__Aim of the exercise__
Copy the items below verbatim, starting at the line containing "Screen dimensions: 1568x411" and ending after the line containing "pyautogui.click(x=396, y=737)".

__Entries provided__
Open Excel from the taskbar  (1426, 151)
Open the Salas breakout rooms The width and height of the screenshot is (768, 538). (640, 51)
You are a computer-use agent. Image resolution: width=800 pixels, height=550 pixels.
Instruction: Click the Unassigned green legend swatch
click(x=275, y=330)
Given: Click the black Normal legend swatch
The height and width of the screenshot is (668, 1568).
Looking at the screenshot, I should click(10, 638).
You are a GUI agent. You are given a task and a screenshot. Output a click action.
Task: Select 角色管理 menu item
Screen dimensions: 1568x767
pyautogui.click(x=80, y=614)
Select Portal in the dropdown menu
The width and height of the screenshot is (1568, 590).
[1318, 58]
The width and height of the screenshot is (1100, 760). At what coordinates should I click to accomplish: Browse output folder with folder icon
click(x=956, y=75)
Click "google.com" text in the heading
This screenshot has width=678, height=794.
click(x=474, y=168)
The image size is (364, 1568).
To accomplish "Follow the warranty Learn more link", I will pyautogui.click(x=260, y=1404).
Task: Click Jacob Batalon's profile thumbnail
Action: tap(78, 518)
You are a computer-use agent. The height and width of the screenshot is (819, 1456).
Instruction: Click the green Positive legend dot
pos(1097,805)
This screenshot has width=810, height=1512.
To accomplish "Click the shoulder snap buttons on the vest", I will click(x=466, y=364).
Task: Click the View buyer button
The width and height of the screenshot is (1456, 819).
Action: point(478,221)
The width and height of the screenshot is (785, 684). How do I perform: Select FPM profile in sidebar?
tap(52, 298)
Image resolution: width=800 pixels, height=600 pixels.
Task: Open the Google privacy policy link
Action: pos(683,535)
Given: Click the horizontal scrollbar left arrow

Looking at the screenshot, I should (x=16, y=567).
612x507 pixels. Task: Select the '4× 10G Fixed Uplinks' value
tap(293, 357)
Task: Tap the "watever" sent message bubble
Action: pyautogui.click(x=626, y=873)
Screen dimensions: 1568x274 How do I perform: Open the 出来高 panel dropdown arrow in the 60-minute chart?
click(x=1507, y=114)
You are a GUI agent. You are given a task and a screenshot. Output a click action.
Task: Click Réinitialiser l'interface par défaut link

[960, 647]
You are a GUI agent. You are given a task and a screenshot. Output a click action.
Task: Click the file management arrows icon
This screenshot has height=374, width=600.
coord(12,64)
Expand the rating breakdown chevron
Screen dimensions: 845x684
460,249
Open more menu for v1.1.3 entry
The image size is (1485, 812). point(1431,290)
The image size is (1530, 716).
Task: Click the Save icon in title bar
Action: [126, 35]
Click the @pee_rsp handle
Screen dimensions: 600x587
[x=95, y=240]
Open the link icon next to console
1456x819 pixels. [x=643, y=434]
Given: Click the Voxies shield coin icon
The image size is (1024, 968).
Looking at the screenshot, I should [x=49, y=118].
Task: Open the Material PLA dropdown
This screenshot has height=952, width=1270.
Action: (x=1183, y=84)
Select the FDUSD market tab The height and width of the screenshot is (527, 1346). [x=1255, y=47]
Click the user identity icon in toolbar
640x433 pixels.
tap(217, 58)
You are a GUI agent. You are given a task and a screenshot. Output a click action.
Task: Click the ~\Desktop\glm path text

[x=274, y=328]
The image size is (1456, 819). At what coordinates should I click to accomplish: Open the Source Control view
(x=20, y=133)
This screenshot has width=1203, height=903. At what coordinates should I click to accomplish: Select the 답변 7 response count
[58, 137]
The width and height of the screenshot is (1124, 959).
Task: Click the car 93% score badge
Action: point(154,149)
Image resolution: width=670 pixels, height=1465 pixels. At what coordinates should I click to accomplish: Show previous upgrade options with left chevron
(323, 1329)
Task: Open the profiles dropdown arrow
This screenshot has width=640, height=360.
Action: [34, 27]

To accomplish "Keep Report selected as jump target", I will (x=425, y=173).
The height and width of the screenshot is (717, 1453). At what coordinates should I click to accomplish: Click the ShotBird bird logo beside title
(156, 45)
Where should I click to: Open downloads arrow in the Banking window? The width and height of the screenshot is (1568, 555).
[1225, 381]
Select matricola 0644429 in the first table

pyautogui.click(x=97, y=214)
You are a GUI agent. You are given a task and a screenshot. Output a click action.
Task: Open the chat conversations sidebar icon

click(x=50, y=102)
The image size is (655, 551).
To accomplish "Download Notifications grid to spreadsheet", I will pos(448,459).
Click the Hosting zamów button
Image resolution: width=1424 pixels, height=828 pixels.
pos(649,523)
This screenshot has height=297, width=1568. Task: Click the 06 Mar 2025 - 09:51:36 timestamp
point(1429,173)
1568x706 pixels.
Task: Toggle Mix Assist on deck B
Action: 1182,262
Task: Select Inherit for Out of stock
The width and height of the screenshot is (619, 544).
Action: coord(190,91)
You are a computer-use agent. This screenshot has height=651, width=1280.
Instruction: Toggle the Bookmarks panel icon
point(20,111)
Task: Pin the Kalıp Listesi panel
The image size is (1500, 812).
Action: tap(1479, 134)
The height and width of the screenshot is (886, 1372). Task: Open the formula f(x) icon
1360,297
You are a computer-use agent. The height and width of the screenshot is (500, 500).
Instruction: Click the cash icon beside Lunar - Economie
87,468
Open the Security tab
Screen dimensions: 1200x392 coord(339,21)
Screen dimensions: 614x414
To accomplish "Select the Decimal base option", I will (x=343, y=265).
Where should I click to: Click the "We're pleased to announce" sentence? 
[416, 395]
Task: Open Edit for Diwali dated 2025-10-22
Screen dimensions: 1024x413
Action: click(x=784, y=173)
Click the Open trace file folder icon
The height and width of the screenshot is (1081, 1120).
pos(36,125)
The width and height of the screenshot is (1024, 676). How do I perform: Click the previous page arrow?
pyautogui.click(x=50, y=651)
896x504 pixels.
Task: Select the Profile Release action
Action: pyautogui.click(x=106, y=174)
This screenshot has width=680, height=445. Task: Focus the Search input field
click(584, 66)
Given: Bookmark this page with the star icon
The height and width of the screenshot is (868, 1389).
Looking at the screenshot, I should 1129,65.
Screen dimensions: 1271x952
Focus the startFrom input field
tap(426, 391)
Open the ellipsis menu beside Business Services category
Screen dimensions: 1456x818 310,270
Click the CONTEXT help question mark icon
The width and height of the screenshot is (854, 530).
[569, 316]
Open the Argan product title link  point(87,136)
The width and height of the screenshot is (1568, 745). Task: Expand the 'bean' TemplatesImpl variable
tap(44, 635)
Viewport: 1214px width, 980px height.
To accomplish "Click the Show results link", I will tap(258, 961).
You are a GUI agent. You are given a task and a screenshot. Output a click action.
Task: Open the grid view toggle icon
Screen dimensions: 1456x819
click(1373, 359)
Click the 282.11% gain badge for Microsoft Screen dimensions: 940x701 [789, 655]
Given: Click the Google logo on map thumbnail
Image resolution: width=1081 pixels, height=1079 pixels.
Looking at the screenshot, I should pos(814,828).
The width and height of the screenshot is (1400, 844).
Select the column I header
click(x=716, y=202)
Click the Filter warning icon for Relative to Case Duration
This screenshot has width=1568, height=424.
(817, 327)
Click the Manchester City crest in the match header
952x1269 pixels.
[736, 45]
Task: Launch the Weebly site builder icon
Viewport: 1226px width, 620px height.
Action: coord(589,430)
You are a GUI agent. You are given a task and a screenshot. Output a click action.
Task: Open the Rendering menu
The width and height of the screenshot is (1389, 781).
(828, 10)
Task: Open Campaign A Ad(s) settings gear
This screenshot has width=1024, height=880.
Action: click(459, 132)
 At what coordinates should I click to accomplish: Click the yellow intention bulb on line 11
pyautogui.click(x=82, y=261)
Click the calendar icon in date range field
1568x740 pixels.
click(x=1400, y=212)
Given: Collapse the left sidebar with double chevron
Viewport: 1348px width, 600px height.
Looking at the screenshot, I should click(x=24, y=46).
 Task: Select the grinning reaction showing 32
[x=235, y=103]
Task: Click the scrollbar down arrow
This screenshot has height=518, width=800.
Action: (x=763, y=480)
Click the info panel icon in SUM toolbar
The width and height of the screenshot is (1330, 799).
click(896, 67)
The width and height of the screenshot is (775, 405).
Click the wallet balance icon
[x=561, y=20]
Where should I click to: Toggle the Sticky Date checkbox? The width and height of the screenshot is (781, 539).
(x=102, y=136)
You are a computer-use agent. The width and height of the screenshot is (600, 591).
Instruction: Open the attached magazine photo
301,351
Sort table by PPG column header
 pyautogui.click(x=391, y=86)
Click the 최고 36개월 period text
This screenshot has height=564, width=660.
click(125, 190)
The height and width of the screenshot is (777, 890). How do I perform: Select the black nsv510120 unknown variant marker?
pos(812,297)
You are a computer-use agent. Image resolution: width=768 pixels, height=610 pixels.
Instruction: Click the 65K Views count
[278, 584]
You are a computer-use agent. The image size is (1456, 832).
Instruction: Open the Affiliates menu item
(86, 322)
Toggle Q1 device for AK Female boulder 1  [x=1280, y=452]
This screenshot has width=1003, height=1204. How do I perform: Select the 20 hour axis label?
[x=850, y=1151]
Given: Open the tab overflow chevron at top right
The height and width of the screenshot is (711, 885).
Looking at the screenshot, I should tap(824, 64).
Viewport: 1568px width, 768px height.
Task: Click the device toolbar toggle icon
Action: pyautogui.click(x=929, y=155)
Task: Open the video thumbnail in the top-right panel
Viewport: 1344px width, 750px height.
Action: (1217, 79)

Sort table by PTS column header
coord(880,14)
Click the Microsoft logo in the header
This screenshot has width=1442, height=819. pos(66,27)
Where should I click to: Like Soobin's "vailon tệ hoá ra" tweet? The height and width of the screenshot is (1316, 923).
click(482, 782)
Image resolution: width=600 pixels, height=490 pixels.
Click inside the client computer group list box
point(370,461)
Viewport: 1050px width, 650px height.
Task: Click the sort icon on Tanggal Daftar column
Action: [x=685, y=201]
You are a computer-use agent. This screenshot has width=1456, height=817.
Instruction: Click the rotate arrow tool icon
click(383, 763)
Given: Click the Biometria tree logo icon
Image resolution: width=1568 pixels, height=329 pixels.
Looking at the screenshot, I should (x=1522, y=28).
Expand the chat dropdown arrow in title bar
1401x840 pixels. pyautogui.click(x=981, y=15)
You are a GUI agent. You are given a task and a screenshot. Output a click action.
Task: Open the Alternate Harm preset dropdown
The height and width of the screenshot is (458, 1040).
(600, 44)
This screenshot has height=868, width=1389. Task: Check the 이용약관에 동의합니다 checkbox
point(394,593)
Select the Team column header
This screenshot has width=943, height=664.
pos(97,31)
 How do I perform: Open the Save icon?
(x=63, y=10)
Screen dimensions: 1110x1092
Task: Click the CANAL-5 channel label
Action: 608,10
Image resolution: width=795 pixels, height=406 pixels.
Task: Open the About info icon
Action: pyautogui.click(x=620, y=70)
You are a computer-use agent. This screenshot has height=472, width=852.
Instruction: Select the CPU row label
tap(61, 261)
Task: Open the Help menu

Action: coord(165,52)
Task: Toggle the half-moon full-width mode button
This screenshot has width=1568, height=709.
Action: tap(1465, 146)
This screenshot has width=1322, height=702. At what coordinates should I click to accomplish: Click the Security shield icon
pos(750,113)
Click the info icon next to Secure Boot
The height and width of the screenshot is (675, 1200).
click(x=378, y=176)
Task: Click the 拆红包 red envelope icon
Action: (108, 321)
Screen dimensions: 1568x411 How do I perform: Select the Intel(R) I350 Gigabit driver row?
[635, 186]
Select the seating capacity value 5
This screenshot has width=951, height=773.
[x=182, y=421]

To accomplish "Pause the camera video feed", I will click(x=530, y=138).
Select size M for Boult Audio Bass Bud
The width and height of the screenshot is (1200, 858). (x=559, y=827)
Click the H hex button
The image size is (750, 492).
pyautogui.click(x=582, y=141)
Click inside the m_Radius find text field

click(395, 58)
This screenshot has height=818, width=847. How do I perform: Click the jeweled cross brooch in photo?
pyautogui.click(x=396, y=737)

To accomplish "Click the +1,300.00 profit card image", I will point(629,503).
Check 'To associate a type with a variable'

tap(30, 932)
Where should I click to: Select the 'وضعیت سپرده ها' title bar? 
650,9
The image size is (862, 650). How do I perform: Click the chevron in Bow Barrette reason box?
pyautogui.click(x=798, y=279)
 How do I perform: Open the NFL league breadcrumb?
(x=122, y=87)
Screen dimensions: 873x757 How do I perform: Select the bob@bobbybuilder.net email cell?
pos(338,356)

__Worked solution__
Screen dimensions: 1568x411 How do I perform: Select the Intel(R) I350 Gigabit driver row?
[635, 186]
Select the seating capacity value 5
This screenshot has width=951, height=773.
[x=182, y=421]

To accomplish "Pause the camera video feed", I will click(x=530, y=138).
Select size M for Boult Audio Bass Bud
The width and height of the screenshot is (1200, 858). (x=559, y=827)
Click the H hex button
The image size is (750, 492).
pyautogui.click(x=582, y=141)
Click inside the m_Radius find text field

click(395, 58)
This screenshot has height=818, width=847. How do I perform: Click the jeweled cross brooch in photo?
pyautogui.click(x=396, y=737)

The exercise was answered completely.